What is needed: Quote the passage below word for word, between "4 Human nature" and "New York, 2002.", inclusive.
## START Quoted passage
2 Ancient Cypriot slag : A few days before that, we had visited the Museum of Semitic Studies in Cambridge, MA, to see an exhibition on Cyprus, where I was partly raised as a child in the 1950s. A small, somewhat disappointing display, but one thing I commented on was a great shard of iron slag discarded ages ago by early copper smelters on the island. It looked exactly like an opened mass grave: the corpses had that browned, leathery look, intimately nested with people they would probably not have given the time of day in normal life. And mass graves will be found – unless they’ve been ‘tidied up’ – when the Green Line goes down on Cyprus. The Turkish invasion of the northern parts of the island wasn’t quite on the scale established by the SS or Serbs, but there’s a good deal of truth and reconciliation to be done before Turkey or the northern part of Cyprus are allowed into the EU.
3 Barbed wire : Last night I began a book I bought in Cambridge: Barbed Wire: A Political History. In the book, originally published in France, Olivier Razac explores the role of barbed wire, first patented in the US in 1874, in three great disasters: the physical elimination and then the ethnocide of the North American Indians; the unthinkable bloodbath of modern war; and at the center of the totalitarian catastrophe, the concentration camps and the Jewish and Gypsy genocides.
4 Human nature : Like photography, barbed wire’s uses reflect human nature. The same technology that enable Arthus-Bertrand to capture the beauty in everything from the symbols on airport taxiing areas to offshore windfarms, enabled SS soldiers to capture the outrages they performed on innocents – with the resulting photos sometimes found on their own corpses later in the war. Barbed wire could be presented as highly eco-efficient, in that it takes very small amounts of material to do work that would otherwise take huge amounts of stone, concrete or earth-moving, but in the end it’s what we choose to do with an such innovations that really counts.
Links: Yann Arthus-Bertrand-Bertrand, The Earth from the Air – 366 Days, Thames & Hudson, London, 2003; Olivier Razac, Barbed Wire: A Political History, The New Press, New York, 2002.
## END Quoted passage
## START Dataset extract
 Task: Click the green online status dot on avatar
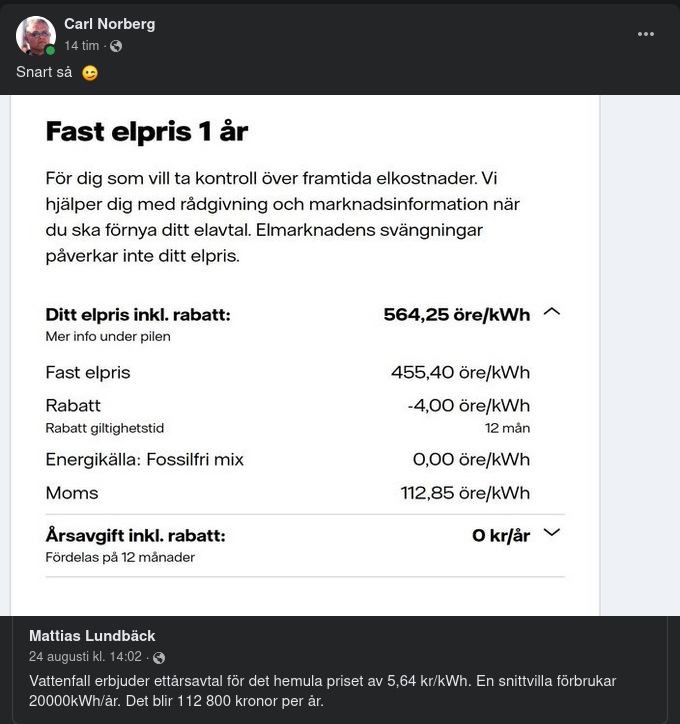click(x=50, y=50)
## END Dataset extract
Complete output:
4 Human nature : Like photography, barbed wire’s uses reflect human nature. The same technology that enable Arthus-Bertrand to capture the beauty in everything from the symbols on airport taxiing areas to offshore windfarms, enabled SS soldiers to capture the outrages they performed on innocents – with the resulting photos sometimes found on their own corpses later in the war. Barbed wire could be presented as highly eco-efficient, in that it takes very small amounts of material to do work that would otherwise take huge amounts of stone, concrete or earth-moving, but in the end it’s what we choose to do with an such innovations that really counts.
Links: Yann Arthus-Bertrand-Bertrand, The Earth from the Air – 366 Days, Thames & Hudson, London, 2003; Olivier Razac, Barbed Wire: A Political History, The New Press, New York, 2002.